No education, however, can be purely secular without running the risk of developing immoral children. Even the government realizes the need for a moral education in the public schools. There is a need for civility and good order in society. This is especially true in a multi-religious and multi-racial society like Singapore. The slightest upheaval in social harmony can have devastating consequences on the nation. Moral education must therefore serve to protect this social fabric.

A moral education also serves to instill moral values in our children. Family values are emphasized because the family is the building block of society. Values of patriotism are instilled in young minds to teach them loyalty to the country. Racial and religious harmony are strongly promoted by the schools to steer the students to be sensitive and tolerant citizens in a land of great diversity. One is educated to be a responsible and productive citizen.

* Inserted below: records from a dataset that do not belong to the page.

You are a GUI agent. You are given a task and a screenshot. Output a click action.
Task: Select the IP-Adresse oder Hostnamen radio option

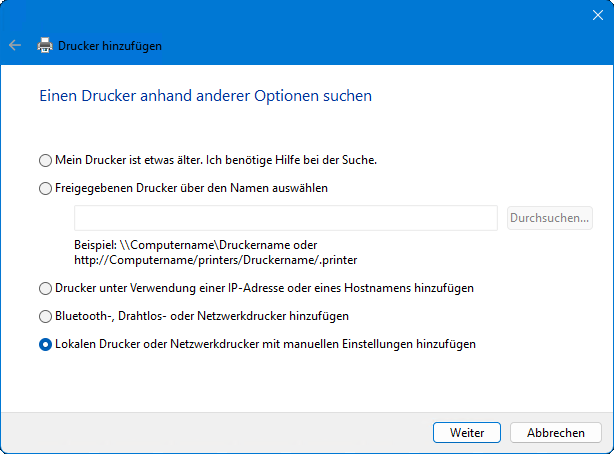(44, 288)
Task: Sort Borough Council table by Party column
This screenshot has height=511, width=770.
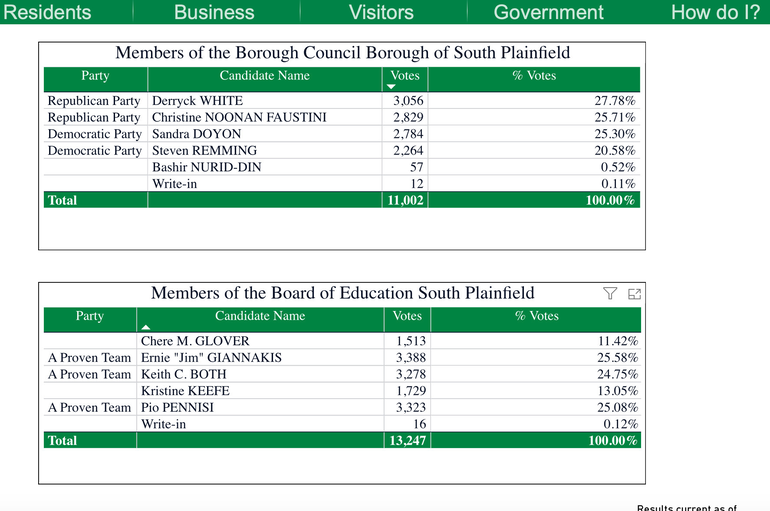Action: pos(95,76)
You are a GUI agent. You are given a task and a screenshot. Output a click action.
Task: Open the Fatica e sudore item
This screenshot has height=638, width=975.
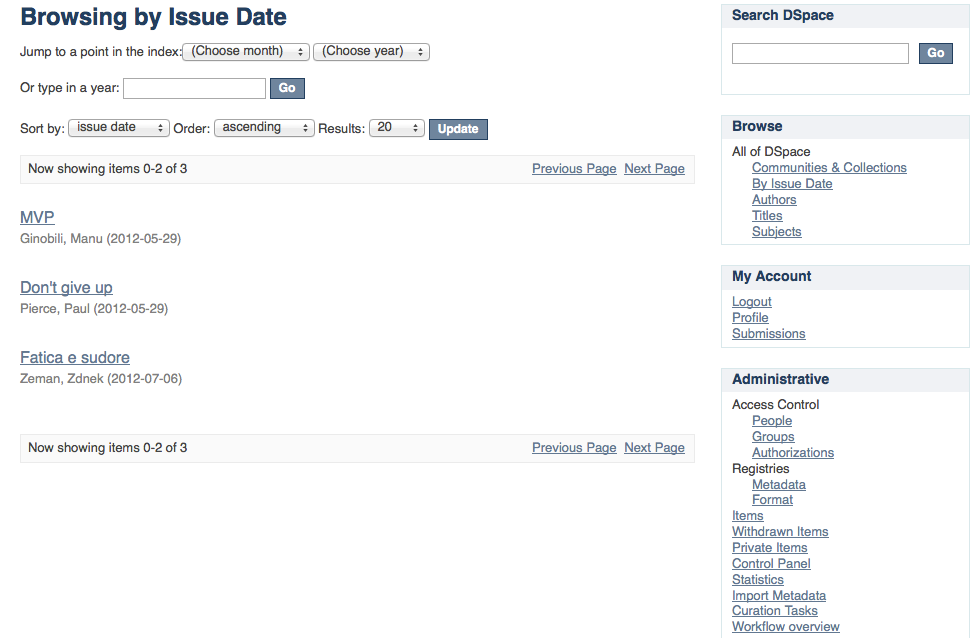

Should we as covenant parents not then be satisfied with this moral education that our public schools offer? After all, such an education will train our children to be morally upright and law-abiding citizens. They will learn how to live righteously in the midst of this world, obey the government and live peacefully with their neighbors of differing races and religions. Are we too extreme in insisting on a covenant education since the public education takes care of our children’s moral upbringing?

The answer is an emphatic NO. Scripture insists that covenant children be raised in the fear of Jehovah alone. They must learn Jehovah’s standards of holiness, not man’s moral standards. They learn to live righteously in this world because of the righteousness that Christ imputes to them. They learn to live in peace and harmony with their neighbor in this world because Christ has given to them the peace that passes understanding through his cross. Prof. Cornelius Van Til wisely writes that the Christian must “maintain without any apology and without any concession that it is Scripture, and Scripture alone, in the light of which all moral questions must be answered” (pg 71, The Defense of the Faith, P&R Publishing Company, 1955).

Public education negates, in fact, despises the truth that God must be the center of all education, for only his truth is sure. Knowledge apart from God is the devil’s lie.

Prof. Engelsma writes:

Knowledge apart from knowing God, all activity not motivated by the love of God and directed to Him, and life itself lived apart from God and away from God are vain (pg 86, Reformed Education).

Thus the very essence of public education is rebellion against God.